Microcredit and Microsaving for Microenterprises in Pakistan

Project members:
Uzma Afzal, University of Nottingham,
Giovanna d’Adda, University of Milan,
Marcel Fafchamps, Stanford University,
Simon Quinn, University of Oxford and
Farah Said, Lahore School of Economics

This study used a Randomized Control Trial in 4 districts of Punjab to compare the effectiveness of micro-savings and micro-loans as means for households to manage risk and liquidity. The study was being conducted in collaboration with the National Rural Support Programme (NRSP) funded by the Department for International Development (DfID) and Economic and Social Research Council (ESRC). The study explores the role of commitment and reminders in product takeup and repayment.
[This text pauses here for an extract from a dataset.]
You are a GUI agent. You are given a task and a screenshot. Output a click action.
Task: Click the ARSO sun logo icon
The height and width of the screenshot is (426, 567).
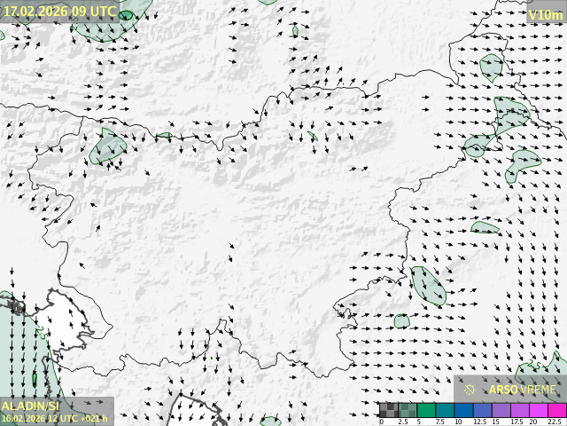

This project builds on existing research and pilots funded by the International Growth Centre (IGC) with a sample of microfinance clients of NRSP. Results indicate that for microfinance clients, savings and credit products are often substitutes, satisfying the same underlying demand for a regular schedule of deposits and a lump-sum withdrawal (AEA RCT Registry, published in The Economic Journal: https://onlinelibrary.wiley.com/doi/abs/10.1111/ecoj.12512 and the working papers and article are available here: https://papers.ssrn.com/sol3/papers.cfm?abstract_id=3383301;https://www.theigc.org/project/microcredit-and-microsaving-for-microenterprises-in-pakistan/;https://www.povertyactionlab.org/evaluation/womens-take-credit-versus-commitment-savings-products-rural-pakistan)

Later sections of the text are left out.